Connor tried not to hit anyone on his way out. Angry as he might be, leaving was more important than throwing a few more punches for good measure. Besides, the only person he really wanted to deck was standing on top of a table like the fool he was.

Holt would get his eventually. Connor was going to make sure of it.

When Ethan and Connor were free of the crowd, which showed no signs of dispersing, and out of the dining hall, they found Tess, Shiloh, and Sabine waiting for them in the corridor. Sabine was on her feet, and though she sported a nasty bruise on her temple, she seemed otherwise unharmed.

Ethan scooped Sabine up, crushing her in his arms.

“Easy there, tiger,” Sabine said. “I think I may be concussed.”

“We should take you to Eydis.” Ethan set her down gently.

Sabine shook her head. “I’ll be fine. Just got knocked around a bit. I don’t need an Elixir for this. Though I really miss having Guardian blood right about now.”

“What the hell was that?” Connor asked Tess, nodding in the direction of the dining hall.

“Who knows?” Tess frowned. “Holt’s up to something, but what he hopes to achieve with a stunt like that is beyond me. He’ll gain more enemies than friends. You can’t just threaten the Arrow, and that’s basically what Holt did.”

Connor hoped Tess was right, but he had trouble feeling confident about much of anything, given the general downward spiral of events lately.

“We should find Anika,” Tess told them. “Regroup. She needs to know she’s not alone in this.”

“Do you know where she is?” Ethan asked.

“My best guess: Tactical,” Tess answered. “That’s where I go when I need a strategy.”

“You don’t think she’d go to her room?” Shiloh asked. “It was pretty brutal back there. She might be shaken up.”

“I’m sure you’re right,” Tess said. “But Anika won’t want to show any weakness. Her authority is being called into question and as much as that’s not pleasant, it will also piss her off. She’ll fight back.” Tess turned to Shiloh. “Would you mind waiting here and keeping an eye on things? I need to know if there are any new developments.”

Shiloh nodded and headed back to the dining hall.

“Come on.” Tess waved for the others to follow her.

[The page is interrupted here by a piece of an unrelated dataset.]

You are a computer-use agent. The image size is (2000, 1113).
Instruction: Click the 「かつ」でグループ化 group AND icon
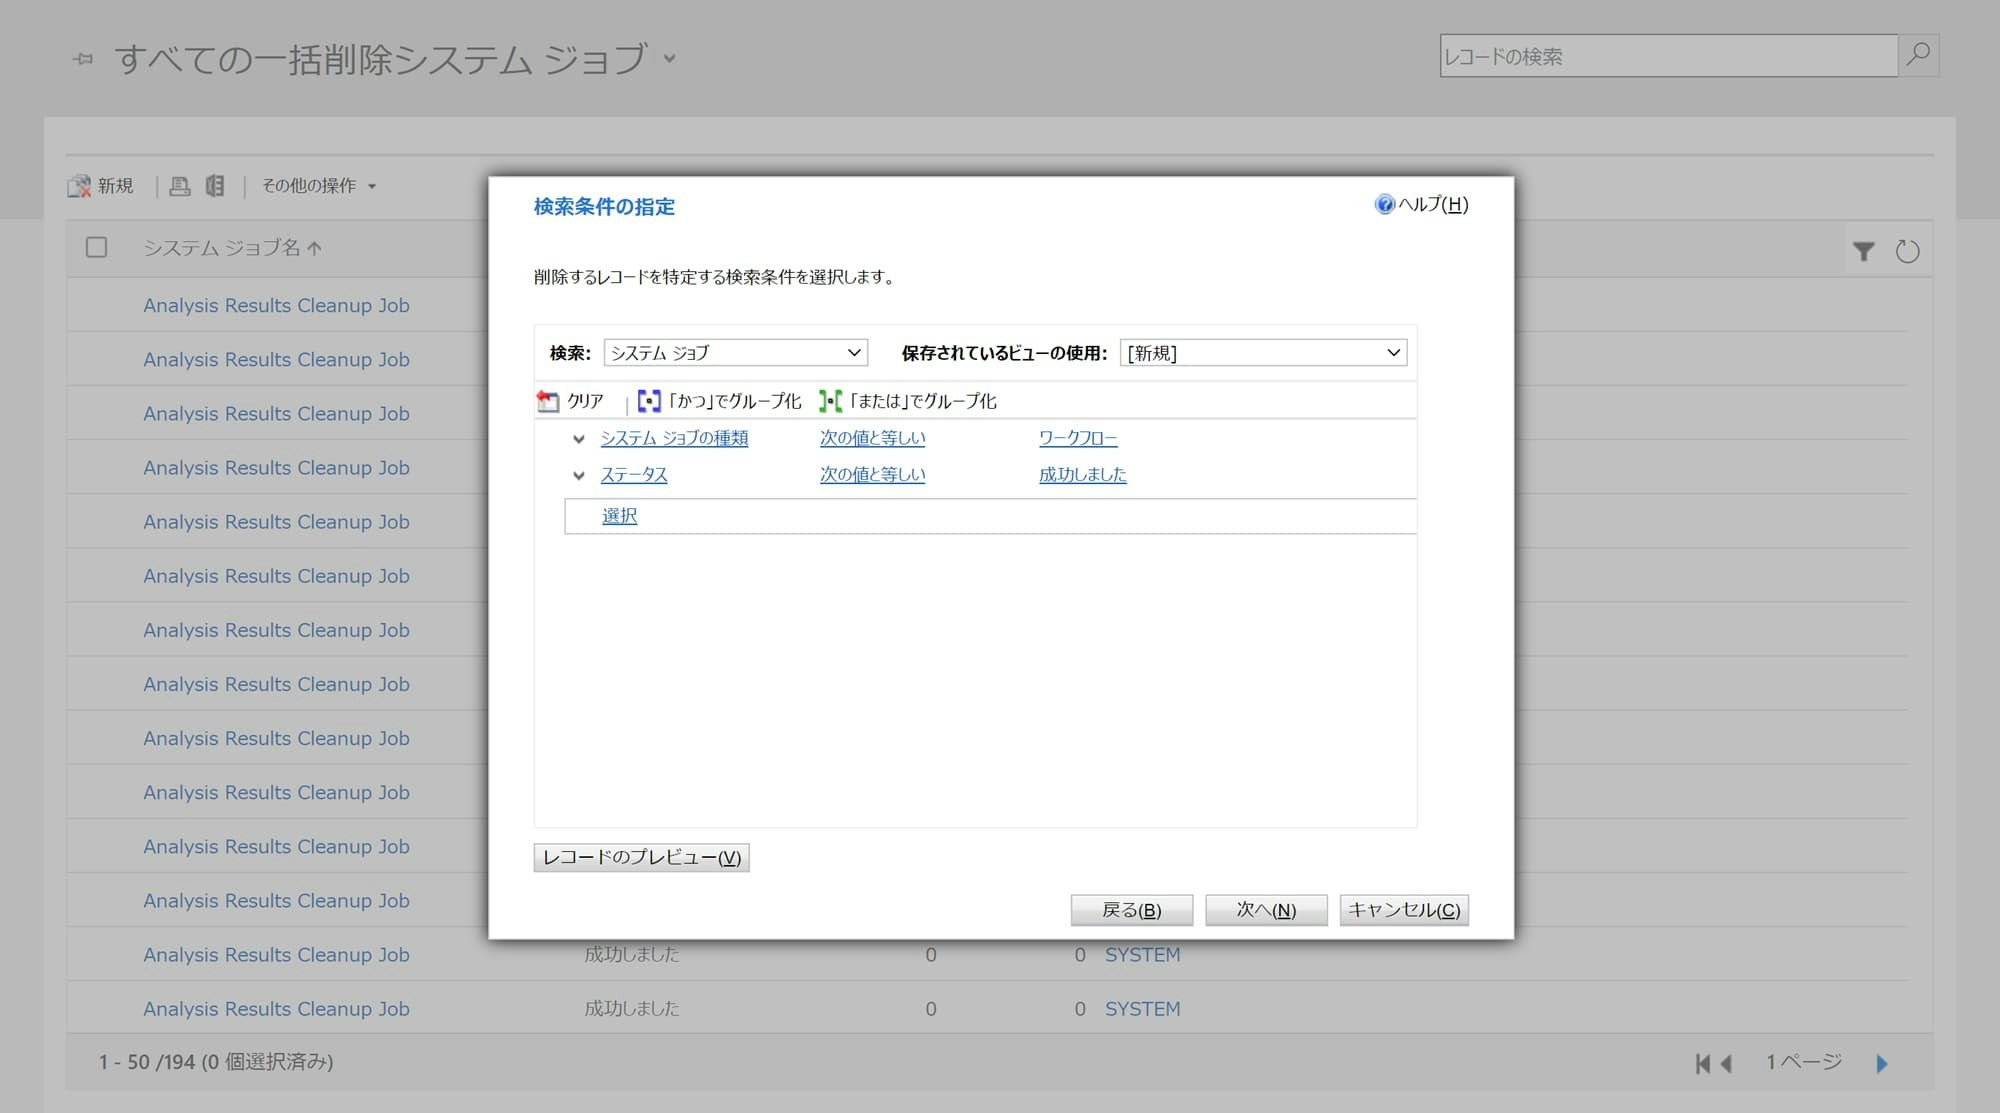650,400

Ethan leaned down and said something to Sabine that Connor couldn’t hear, but it earned Ethan a hard shove.

“You are not going to carry me,” Sabine said.

“Shiloh was just carrying you,” Ethan objected. “You said yourself that you might be concussed.”

“If I fall down, you can carry me,” Sabine said. “But until I prove infirm, I will walk on my own two feet.”

“Besides,” Connor added, noting Ethan’s sullen expression, “Shiloh’s better looking than you. It’s the eyes, man, he’s got amazing eyes.”

With a wicked smile, Sabine said, “He’s also taller than both of you.”

“Oh, that’s low.” Connor laughed.

Sabine tossed her hair and abandoned the Strikers in favor of walking alongside Tess.

“Shiloh is not better looking than me,” Ethan grumbled, falling into step with Connor.

“Whatever you need to tell yourself, man.” Connor chuckled.

Tess’s hunch had been right. Anika had gone straight to Haldis Tactical, and Tristan had stayed with the Arrow. But the third member that had joined their party was a surprise to everyone.

Connor wondered how long Anika and Tristan had been standing there, staring at the wolf who sat calmly in the middle of the room, watching them.

Drawing a dagger, Connor moved to Anika’s side. “Want to tell me what’s going on?”

“He just appeared . . . ,” Anika whispered, her eyes locked on the wolf in disbelief. “No more than a minute ago.”